Notably, Wei was quoted in the statement issued by the Chinese defence ministry as having told Singh that “the relationship between the two countries and the armed forces has been severely affected by the border issue recently" and "the cause and truth of the current tension on the border between China and India are very clear, and the responsibility lies entirely with India".

Striking a menacing note, the statement quoted Wei as telling his Indian counterpart that “China’s territory cannot be lost. The Chinese military is fully determined, capable and confident to safeguard national sovereignty and territorial integrity”. He too invoked the “series of agreements reached between the two countries", asking Singh to "effectively strengthen the control of the frontline forces, refrain from provoking the current line of actual control, refraining from any actions that may cause the situation to heat up, and refraining from deliberately hyping and disseminating negative information”.

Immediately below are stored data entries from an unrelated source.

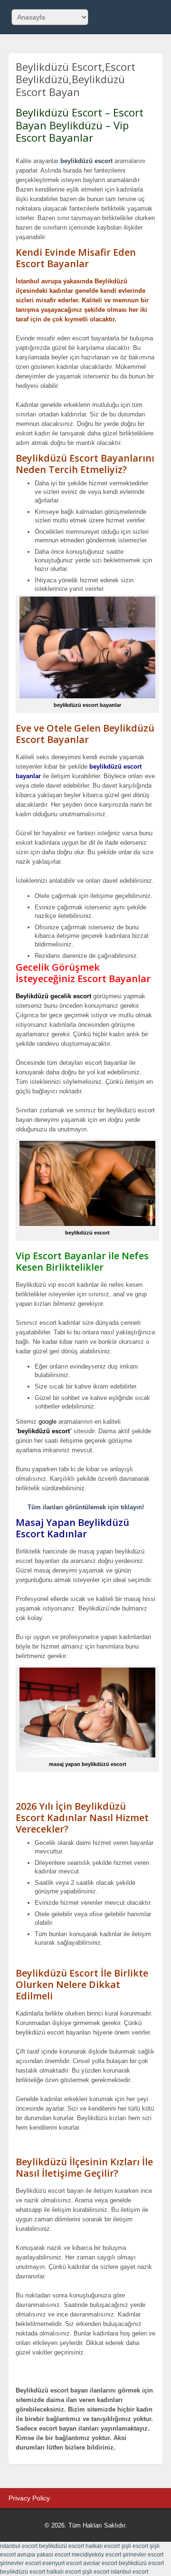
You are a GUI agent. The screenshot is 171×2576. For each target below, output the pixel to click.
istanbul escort (19, 2546)
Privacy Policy (29, 2498)
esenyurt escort (62, 2563)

For the record, Wei also stressed that the two sides "adopt a responsible attitude to achieve full disengagement of front-line forces as soon as possible, avoid taking measures that escalate or complicate the situation, prevent differences from becoming disputes, and push relations between the two countries and the armed forces back on track as soon as possible”.

There is not much left to be said here. Given the high-profile visits by the chiefs of the armed forces at the weekend, the failure of the Moscow meeting to make any headway, we can only hope the border situation does not escalate into armed hostilities. The onus to prevent that lies with China which unilaterally occupied Indian territory. Otherwise, both sides will be losers.